Evaluation of the Anti-biofilm Efficacy of Kyotorphin Derivatives and Biosafety Assessment: In Vitro and In Vivo Investigations Targeting Bacterial and Fungal Pathogens

Abstract

Kyotorphin (KTP) dipeptide (l-Tyrosine-l-Arginine) and their derivatives possess a multitude of functions, qualifying them as "multifunctional peptides." Considering the escalating bacterial resistance to antibiotics, antimicrobial peptides offer a promising road, forming the central focus of this current investigation. The effectiveness of KTP derivatives, GABA-KTP-NH₂ and Indol-KTP-NH₂, were assessed for biofilm inhibition in bacterial and fungal strains. The viability of these derivatives was tested in fibroblasts and B16-F10-Nex2 cells. In vivo toxicity was evaluated using the model organisms Galleria mellonella and Danio rerio. Notably, both GABA-KTP-NH₂ and Indol-KTP-NH₂ derivatives effectively hindered biofilm formation in E. coli, S. pneumoniae, and C. krusei. In the G. mellonella model, the derivatives exhibited significant larval survival rates in toxicity tests, while in infection tests, they demonstrated efficient treatment against the evaluated microorganisms. Conversely, zebrafish assays revealed that Indol-KTP-NH₂ induced substantial mortality rates in embryos after 72 and 96 h of exposure.

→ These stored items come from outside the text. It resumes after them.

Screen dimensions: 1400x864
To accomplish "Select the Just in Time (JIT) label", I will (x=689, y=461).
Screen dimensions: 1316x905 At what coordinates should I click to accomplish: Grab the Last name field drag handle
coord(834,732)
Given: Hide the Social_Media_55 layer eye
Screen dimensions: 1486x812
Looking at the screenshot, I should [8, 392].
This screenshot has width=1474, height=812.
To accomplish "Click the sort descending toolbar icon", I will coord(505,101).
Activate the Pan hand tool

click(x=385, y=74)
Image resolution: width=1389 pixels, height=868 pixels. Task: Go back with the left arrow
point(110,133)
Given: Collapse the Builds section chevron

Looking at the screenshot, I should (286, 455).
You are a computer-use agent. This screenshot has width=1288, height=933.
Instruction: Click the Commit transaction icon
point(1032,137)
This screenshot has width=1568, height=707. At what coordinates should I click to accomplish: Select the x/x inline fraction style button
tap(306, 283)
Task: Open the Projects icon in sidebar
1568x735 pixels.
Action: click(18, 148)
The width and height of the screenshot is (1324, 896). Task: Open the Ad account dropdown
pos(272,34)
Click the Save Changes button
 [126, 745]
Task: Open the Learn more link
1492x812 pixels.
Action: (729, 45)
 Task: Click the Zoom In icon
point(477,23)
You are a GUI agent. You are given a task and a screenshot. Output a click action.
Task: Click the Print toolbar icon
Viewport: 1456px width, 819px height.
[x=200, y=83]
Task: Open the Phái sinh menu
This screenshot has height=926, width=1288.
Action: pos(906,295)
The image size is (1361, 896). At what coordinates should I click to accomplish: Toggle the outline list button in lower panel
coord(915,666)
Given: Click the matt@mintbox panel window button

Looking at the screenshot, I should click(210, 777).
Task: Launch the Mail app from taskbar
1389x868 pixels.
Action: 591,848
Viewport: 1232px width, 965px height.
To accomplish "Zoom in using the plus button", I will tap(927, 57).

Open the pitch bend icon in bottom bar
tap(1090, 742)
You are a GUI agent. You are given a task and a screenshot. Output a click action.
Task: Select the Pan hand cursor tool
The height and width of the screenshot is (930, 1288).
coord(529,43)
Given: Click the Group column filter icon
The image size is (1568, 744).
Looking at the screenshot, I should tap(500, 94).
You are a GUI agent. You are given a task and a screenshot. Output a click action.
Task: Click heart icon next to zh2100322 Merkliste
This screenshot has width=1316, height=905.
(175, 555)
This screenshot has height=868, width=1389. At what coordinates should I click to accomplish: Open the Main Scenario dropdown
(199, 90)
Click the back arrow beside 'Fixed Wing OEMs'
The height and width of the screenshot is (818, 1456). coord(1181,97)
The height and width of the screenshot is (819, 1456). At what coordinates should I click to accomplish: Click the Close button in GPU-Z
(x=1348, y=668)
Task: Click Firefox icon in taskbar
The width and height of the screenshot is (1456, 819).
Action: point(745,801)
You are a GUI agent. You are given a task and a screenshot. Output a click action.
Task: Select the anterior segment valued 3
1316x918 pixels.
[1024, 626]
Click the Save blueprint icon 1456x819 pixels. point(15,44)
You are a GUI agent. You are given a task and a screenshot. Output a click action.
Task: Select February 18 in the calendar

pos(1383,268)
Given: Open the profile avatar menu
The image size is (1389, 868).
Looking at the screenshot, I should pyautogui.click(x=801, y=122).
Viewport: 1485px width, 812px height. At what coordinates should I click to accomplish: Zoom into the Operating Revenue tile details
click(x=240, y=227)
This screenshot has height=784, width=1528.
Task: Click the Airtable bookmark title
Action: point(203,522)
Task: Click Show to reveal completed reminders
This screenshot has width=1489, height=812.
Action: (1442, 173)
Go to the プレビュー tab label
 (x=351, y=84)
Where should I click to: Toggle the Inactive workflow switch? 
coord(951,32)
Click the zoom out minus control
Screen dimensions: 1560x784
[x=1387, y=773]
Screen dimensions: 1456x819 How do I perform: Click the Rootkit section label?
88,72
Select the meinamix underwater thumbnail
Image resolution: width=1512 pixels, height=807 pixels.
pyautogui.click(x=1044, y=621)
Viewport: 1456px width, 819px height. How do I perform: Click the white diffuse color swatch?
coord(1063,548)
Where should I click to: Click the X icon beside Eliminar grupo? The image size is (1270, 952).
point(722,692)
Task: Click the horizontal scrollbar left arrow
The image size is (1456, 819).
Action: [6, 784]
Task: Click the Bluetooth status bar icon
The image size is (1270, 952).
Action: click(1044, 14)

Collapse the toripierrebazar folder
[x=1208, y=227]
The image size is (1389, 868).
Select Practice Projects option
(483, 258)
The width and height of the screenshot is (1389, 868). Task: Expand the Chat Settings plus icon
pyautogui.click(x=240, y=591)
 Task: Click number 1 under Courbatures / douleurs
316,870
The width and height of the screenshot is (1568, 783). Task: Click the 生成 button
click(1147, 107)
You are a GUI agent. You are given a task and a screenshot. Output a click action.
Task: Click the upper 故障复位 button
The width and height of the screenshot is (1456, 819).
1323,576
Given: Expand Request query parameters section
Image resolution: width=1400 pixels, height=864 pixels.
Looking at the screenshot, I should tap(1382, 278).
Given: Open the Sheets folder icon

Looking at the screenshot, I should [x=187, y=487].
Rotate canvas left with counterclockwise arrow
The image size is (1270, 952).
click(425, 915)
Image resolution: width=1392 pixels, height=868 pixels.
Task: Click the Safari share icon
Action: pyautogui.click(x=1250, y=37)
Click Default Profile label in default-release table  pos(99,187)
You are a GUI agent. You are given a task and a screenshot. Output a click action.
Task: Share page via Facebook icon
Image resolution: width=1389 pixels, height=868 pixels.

Similarly, the GABA-KTP-NH₂ derivative exhibited heightened lethality, noticeable at the 100 μM concentration after the same exposure periods. Importantly, toxicity assessments unveiled a relatively lower toxicity profile, coupled with a reduced potential for inducing abnormalities. These results highlight the necessity of employing a comprehensive approach that integrates diverse techniques to thoroughly assess toxicity implications.